┌─ Supplied data

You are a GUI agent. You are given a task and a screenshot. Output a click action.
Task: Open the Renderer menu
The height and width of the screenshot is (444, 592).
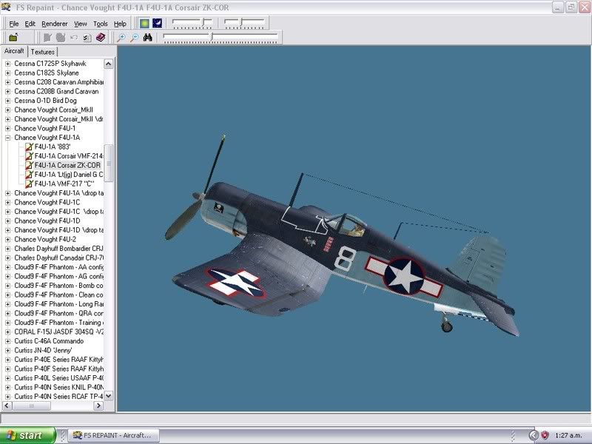point(55,24)
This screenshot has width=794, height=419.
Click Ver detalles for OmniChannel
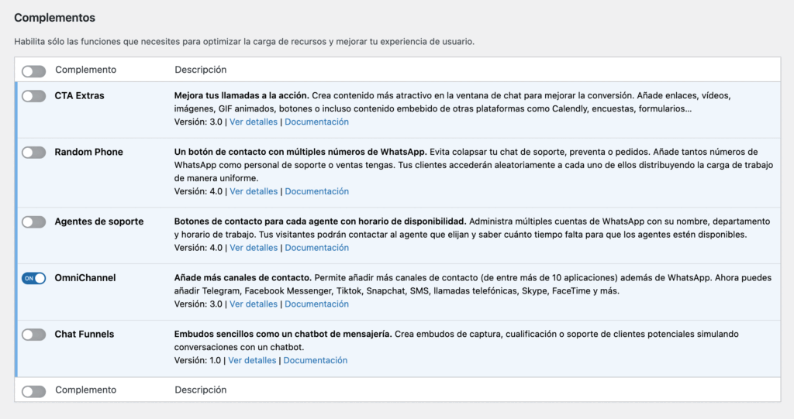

└─

What is needed:
Return every row above word for word, leaving out the pictures.

Response to the exercise:
You are a GUI agent. You are given a task and a screenshot. Output a click action.
Task: Open the Renderer menu
The height and width of the screenshot is (444, 592).
point(55,24)
This screenshot has width=794, height=419.
Click Ver detalles for OmniChannel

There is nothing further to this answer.